Tutte le carte in regola le aveva: la storia era decisamente incantevole, le immagini color seppia riempivano i nostri occhi e la danza, strabiliante e notturna di una Daisy vestita di rosso, ci ha fatto ricordare come piccole mosse possano portarci via verso un altro mondo.
Il finale lascia una certa sospensione, ma degne di nota sono le battute che riescono a movimentare il racconto filmico, insieme al particolare racconto dell’uomo colpito dai sette fulmini ed infine la scena più bella va conferita al racconto dell’orologio, che porta indietro le vittime di guerra al loro attimo prima di partire.

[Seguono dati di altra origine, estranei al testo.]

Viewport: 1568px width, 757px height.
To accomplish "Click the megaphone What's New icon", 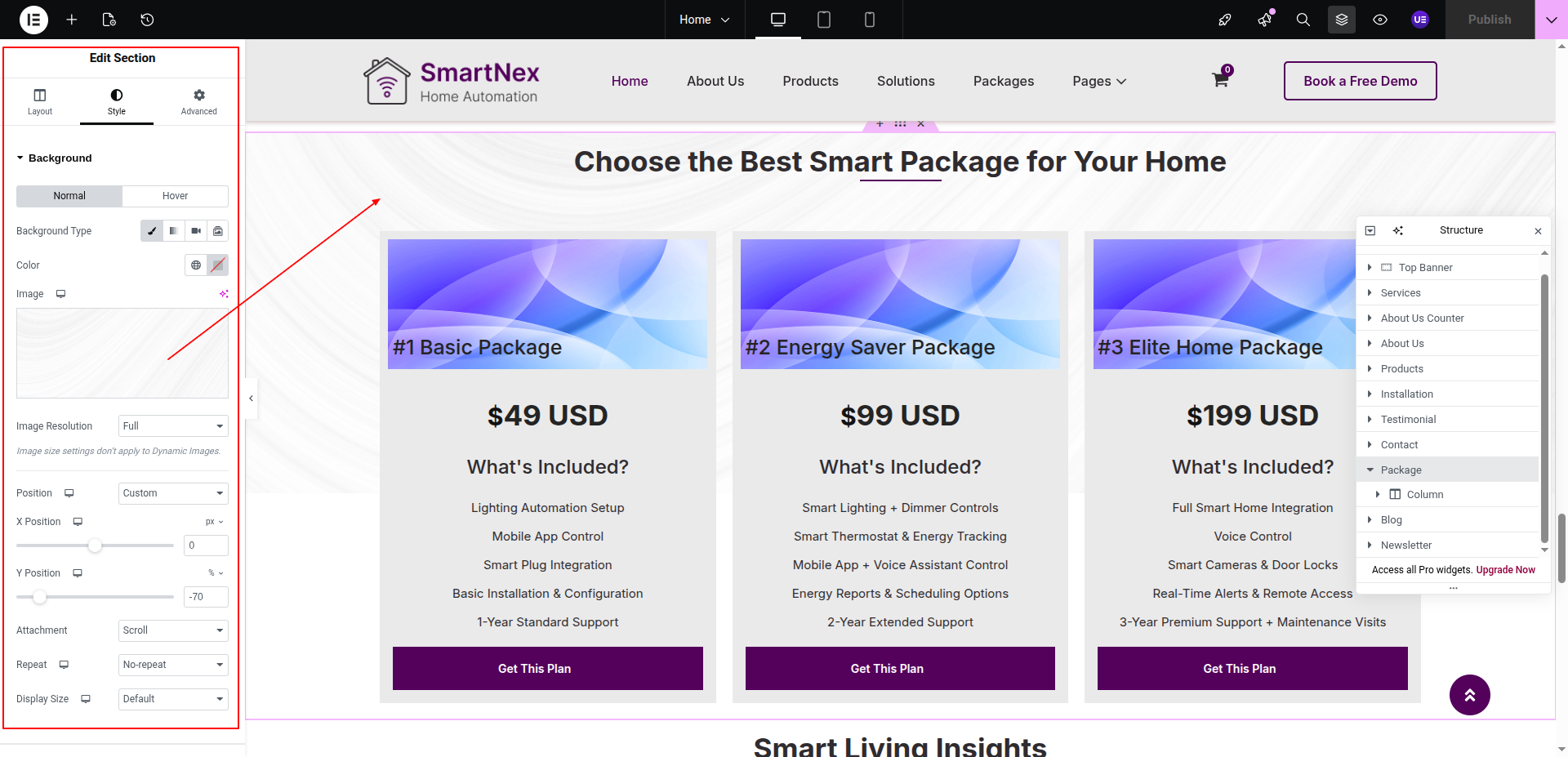I will pyautogui.click(x=1265, y=20).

Cate Blanchett e Brad Pitt danno prova di essere, cinematograficamente, una coppia perfetta dopo la pellicola Babel, eternamente perfetti nelle loro emozioni, nelle espressioni e negli sguardi, perfino sotto un pesante trucco fatto di vecchiaia e di giovinezza.
Uno speciale bentornato a Julia Ormond, sprofondata nell’oscurità dopo la pellicola Sabrina del ’95 con film del tutto dimenticabili e un solito annuire all’interpretazione dell’ormai consacrata Tilda Swinton, che qui interpreta Elizabeth Abbott, nuotatrice e passeggera amante del Benjamin di mezz’età.
Insomma, guardiamoci allo specchio e accettiamo gli anni che passano: speriamo di poter essere sempre “orgogliosi di ciò che verrà ora”.